What the task asks
Which lines in the material below contain the string "resolution"? List every one of them in full, counting only matches with the same case.

** Begin Provided data **

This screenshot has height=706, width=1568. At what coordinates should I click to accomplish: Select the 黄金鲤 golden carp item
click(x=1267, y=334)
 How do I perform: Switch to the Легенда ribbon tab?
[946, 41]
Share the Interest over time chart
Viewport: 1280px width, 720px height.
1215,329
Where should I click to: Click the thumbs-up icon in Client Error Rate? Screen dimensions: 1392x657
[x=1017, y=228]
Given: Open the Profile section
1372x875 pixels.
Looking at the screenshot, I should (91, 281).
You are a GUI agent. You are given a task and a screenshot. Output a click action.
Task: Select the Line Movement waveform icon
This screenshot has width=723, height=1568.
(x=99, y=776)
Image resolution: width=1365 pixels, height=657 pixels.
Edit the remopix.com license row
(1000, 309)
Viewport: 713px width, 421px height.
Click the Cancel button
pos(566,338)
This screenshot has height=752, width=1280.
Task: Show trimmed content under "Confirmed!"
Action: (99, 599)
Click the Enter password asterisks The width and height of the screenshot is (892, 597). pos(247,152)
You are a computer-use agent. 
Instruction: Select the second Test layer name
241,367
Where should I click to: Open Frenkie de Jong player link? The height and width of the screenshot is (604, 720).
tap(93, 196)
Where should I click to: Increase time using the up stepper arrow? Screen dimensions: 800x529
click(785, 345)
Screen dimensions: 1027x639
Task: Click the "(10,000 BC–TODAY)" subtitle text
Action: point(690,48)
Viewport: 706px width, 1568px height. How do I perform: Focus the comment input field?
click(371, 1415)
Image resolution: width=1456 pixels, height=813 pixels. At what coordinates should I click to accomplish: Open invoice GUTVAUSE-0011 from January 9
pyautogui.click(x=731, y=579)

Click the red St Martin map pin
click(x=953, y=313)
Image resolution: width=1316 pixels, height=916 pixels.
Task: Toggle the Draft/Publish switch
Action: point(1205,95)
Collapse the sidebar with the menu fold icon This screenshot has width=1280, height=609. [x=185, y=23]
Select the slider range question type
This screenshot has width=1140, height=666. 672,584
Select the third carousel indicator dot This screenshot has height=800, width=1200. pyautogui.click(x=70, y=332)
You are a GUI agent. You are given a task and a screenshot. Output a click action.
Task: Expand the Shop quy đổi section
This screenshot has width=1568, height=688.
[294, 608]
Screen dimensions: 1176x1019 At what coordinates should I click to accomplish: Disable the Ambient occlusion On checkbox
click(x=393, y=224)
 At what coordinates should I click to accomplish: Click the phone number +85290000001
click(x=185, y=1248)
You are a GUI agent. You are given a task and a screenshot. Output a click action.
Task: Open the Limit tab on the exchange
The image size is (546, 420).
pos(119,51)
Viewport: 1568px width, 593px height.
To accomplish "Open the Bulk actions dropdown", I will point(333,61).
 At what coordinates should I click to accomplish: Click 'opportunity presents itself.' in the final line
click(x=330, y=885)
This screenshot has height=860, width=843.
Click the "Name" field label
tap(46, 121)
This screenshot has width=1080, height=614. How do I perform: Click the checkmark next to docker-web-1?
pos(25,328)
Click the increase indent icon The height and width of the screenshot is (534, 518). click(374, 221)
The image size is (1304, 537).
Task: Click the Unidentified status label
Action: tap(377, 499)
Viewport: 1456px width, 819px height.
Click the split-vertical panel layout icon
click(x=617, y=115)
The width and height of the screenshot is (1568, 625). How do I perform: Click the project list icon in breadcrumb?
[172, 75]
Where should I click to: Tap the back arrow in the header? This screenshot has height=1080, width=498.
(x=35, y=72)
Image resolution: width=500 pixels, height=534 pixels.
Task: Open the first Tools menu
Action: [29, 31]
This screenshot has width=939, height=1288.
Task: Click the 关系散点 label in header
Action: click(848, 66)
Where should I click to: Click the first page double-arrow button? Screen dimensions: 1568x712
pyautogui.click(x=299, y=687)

** End Provided data **

Exercise response
Image resolution: width=1365 pixels, height=657 pixels.
Image resolution: width=1456 pixels, height=813 pixels. At what coordinates should I click to accomplish: Open invoice GUTVAUSE-0011 from January 9
Image resolution: width=1316 pixels, height=916 pixels.
Image resolution: width=500 pixels, height=534 pixels.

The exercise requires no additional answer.